Présentée au Centre dramatique national du Val-de-Marne du 22 au 30 mars, l’adaptation d’Harlem quartet par Elise Vigier place la pensée universelle de l’écrivain afro-américain James Baldwin (1924-1987) sur le devant de la scène. Une œuvre sensible qui prend place dans l’Amérique ségrégationniste des années 50-60.

Culture

Harlem quartet : d’amour et de vérité.© Tristan Jeanne-Valès« Harlem quartet » porte la parole de tout un peuple et, au-delà, de l’Humanité.

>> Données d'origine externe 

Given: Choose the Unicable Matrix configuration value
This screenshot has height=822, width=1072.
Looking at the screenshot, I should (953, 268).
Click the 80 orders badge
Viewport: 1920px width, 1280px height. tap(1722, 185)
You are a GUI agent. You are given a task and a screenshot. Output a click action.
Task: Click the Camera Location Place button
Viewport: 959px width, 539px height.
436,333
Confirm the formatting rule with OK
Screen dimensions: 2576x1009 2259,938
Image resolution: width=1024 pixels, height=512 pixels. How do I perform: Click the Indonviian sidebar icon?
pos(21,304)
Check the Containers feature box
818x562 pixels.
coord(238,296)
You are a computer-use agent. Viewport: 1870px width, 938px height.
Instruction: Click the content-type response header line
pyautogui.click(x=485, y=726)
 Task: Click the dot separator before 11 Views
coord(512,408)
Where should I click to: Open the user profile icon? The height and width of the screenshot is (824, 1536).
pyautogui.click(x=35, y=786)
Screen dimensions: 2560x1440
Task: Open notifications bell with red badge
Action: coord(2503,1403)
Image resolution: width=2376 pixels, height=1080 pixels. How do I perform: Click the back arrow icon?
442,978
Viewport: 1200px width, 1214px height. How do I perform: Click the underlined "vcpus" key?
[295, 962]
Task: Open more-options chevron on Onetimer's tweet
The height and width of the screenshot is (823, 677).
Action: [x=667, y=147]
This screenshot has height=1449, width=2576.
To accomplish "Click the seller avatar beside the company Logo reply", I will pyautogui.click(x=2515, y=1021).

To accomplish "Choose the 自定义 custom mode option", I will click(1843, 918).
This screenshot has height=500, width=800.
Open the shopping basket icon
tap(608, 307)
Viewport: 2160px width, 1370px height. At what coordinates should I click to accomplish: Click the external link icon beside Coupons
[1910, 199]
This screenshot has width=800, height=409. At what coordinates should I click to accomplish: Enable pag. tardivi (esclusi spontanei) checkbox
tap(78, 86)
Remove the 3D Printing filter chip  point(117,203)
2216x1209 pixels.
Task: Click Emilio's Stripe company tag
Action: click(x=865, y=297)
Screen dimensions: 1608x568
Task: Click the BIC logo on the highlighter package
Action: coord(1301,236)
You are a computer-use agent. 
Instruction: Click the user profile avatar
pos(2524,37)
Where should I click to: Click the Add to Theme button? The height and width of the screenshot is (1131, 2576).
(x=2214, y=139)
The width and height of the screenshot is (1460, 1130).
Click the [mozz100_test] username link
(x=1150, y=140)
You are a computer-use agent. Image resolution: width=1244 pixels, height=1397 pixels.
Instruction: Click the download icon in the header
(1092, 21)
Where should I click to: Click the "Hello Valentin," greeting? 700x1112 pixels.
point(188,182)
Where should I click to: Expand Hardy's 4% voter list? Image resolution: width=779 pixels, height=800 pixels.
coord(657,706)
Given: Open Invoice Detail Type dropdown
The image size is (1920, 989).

Des parcours, des mots, des combats… Une sensibilité, une colère, un questionnement... Harlem quartet, c’est tout cela à la fois. Un roman à l’image de son auteur James Baldwin, écrit en 1979. Figure littéraire et politique, l’écrivain américain n’a eu de cesse de témoigner de la vérité. Noir, homosexuel et pauvre, lui qui est né et a grandi dans le Harlem d’avant les droits civiques, parle haut et fort des choses qu’on ne dit pas dans une Amérique raciste, sexiste, violente et profondément inégalitaire.

« C’est un roman traversé par quelque chose de totalement universel, il ne parle pas que des Noirs américains, explique la metteure en scène Elise Vigier, membre du collectif Les Lucioles. Je l’ai lu ce livre à 20 ans et j’ai été bouleversée par la langue de Baldwin, son écriture, sa relation à l’amour. Des années plus tard, j’ai voulu raconter cette histoire singulière qui est celle d’un deuil, d’une bande d’amis, d’amoureux et d’amoureuses. L’histoire d’une fraternité. »

Pour son fils qui le questionne, Hall Montana, Noir américain, retrace sa vie, son histoire commune avec son frère adoré, Arthur, chanteur de gospel, mort à 39 ans. Il narre la jeunesse de quatre adolescents. Et se faisant, revisite l’histoire de Harlem, des États-Unis, de la communauté afro-américaine dans les années 50-60. La grande Histoire croise la petite.

Se remémorer

« Ce texte parle de la mémoire, collective et intime, note Elise Vigier. Comment on retraverse la mémoire et on la transforme. Au-delà, Baldwin interroge : Comment peut-on aller finalement vers autre chose que la condition qui nous serait assignée ? »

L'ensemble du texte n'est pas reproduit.